The End of AI Exponentiation esquisse, en écho, la macro-économie de la bulle : limites des données, demandes computationnelles croissantes, récursion de données synthétiques, inflation des valorisations et instabilité sociale — les paradigmes de scaling classiques rencontrent des frictions. Le papier distingue l’instabilité à l’intérieur de l’écosystème (courses aux datacenters, investissements spéculatifs, course à la superintelligence) de l’instabilité à l’extérieur (perturbation du travail, gouvernance, incertitude publique, accélération géopolitique). Les 811 milliards d’engagements d’Alphabet et les 22,5 millions de dollars d’une seule preuve mathématique donnent une chair concrète à ces frictions.

The Failure Happens Before the Drift ajoute une couche méthodologique : les agents LLM, de plus en plus utilisés comme proxys d’humains en sciences sociales, ne simulent pas fidèlement les systèmes de valeurs humaines. Sur environ 4 000 conversations, 1 200 personas, 15 sujets et trois modèles (GPT-4o, Gemini-2.5-Flash, Gemma-4-E4B), plus de 50 % des personas n’expriment même pas le profil de valeurs qui leur a été assigné dès le départ, et 2 à 7 % dérivent après conversations répétées. Si l’on veut utiliser des sociétés d’agents pour anticiper des dynamiques sociales réelles — ou pour entraîner des agents à respecter des valeurs —, il faut d’abord que la simulation soit fidèle. L’échec précède la dérive.

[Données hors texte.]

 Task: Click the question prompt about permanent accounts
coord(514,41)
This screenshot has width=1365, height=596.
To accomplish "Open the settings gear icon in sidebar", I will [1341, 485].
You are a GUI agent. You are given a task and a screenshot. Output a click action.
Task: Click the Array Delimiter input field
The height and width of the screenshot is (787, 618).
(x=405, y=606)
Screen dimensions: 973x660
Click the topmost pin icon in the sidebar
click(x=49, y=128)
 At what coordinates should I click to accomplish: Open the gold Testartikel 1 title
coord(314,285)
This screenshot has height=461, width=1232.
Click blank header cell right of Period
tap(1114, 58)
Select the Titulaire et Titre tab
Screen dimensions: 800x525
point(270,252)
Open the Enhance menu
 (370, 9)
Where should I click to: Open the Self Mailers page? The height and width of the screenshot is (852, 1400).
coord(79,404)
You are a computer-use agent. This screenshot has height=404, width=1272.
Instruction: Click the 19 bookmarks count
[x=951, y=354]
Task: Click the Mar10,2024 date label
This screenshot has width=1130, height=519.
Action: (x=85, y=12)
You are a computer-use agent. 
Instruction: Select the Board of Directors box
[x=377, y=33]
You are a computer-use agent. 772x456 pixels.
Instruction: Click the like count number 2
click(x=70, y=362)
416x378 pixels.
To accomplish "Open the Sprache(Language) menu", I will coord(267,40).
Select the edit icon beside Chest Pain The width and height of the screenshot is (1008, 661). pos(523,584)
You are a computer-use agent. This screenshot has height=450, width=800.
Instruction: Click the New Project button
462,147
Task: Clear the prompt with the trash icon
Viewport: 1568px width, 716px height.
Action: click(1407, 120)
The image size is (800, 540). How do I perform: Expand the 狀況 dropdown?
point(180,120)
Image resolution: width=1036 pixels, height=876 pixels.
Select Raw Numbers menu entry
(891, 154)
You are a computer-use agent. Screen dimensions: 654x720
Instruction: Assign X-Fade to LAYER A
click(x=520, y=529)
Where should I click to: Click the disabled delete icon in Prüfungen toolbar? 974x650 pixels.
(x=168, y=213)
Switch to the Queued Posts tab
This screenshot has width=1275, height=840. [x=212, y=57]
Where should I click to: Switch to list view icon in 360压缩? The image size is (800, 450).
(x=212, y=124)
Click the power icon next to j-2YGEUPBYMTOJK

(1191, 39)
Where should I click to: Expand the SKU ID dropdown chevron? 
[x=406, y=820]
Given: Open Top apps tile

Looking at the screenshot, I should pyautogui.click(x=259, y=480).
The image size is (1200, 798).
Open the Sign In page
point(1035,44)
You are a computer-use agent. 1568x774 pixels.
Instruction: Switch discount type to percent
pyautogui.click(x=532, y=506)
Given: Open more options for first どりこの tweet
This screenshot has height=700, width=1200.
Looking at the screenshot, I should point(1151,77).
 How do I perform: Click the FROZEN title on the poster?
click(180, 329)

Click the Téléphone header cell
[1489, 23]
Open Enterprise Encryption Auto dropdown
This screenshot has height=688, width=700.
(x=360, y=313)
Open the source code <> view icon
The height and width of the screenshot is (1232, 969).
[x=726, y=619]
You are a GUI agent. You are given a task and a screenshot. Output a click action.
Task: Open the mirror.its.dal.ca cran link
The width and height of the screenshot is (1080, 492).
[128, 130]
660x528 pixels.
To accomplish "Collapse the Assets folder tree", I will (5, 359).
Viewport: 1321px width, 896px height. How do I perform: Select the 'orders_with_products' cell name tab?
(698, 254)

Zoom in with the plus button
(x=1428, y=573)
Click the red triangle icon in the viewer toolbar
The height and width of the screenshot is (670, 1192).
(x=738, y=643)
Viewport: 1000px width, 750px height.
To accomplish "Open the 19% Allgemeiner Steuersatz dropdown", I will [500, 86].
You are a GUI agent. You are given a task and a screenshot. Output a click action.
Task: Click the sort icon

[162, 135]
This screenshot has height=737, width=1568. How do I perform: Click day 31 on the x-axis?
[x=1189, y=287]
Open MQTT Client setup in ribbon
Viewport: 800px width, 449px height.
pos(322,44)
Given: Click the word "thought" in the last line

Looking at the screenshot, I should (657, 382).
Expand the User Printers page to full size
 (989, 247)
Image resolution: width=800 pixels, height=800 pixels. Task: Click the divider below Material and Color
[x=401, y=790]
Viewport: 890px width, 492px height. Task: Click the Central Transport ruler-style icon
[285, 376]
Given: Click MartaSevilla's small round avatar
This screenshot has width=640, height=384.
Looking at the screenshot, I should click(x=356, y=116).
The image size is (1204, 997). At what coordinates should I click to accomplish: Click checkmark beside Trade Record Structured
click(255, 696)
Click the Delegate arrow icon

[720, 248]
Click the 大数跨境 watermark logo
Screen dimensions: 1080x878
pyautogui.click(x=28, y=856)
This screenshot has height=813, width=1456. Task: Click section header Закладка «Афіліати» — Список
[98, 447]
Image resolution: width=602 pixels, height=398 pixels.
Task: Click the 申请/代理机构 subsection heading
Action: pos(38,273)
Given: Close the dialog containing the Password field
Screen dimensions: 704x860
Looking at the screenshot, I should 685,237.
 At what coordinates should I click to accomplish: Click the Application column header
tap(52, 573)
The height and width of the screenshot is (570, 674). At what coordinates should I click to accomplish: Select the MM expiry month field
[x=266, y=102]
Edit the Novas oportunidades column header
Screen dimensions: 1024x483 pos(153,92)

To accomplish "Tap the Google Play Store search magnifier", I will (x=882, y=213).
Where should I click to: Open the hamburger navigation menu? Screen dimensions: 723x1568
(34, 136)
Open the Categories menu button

Enfin, le blog Hugging Face de Multiverse Computing pose une question de sécurité qui résume la semaine : « Safety for Whom ? » Le papier Boundary-Aware Self-Distillation montre que la sécurité « par sujet » est un outil contondant : sur Qwen3-8B, un entraînement au refus politique fait passer le refus dans la catégorie de 9,47 % à 84,75 %… mais fait exploser le sur-refus sur XSTest de 2 % à 74 % — « une machine à refus brutale, pas un modèle plus sûr ». La parade — des paires frontières (bénin vs nuisible) partageant le même ancrage thématique — réduit le sur-refus de 32,94 % à 4,16 % en ne perdant que 4 points de refus légitime (91,88 % → 87,72 %). « Un modèle qui refuse plus n’est pas automatiquement plus sûr », concluent les auteurs : la composition des données d’entraînement décide de la position d’un checkpoint dans l’espace sécurité/sur-refus — et les deux axes doivent être rapportés ensemble.

🎯 À retenir

  • La preuve de Navier-Stokes par OpenAI est un événement scientifique majeur — et un cas d’école de gouvernance manquée : asymétrie de moyens (300 milliards de tokens), usage des données produit (Codex), pression sur les contradicteurs : les règles du jeu académique n’ont pas suivi la puissance de calcul.
  • La souveraineté IA est un marché : le tour de 3 milliards d’euros de Mistral (Samsung en tête, 21 milliards de valorisation) fait de la « troisième voie » un actif capitalistique concret, adossé à 1 GW de calcul européen d’ici 2030.
  • Le codage par IA reste multipolaire : Cognition à 48 milliards (900 millions de run-rate) confirme, après Cursor-SpaceX, que les investisseurs parient sur plusieurs gagnants — et sur des modèles propriétaires entraînés maison.
  • La guerre du déploiement est ouverte : Google Cloud forme 1 000 FDE avec Accenture pour combler ses 6 % de parts des dépenses IA entreprises face aux 43,5 % d’Anthropic et 39,7 % d’OpenAI.
  • Surveillez les organisations, pas seulement les modèles : normalisation de la déviance, fin de l’exponentiation et sur-refus des garde-fous — trois alertes convergentes sur les institutions et les métriques, avant que la dérive ne devienne irréversible.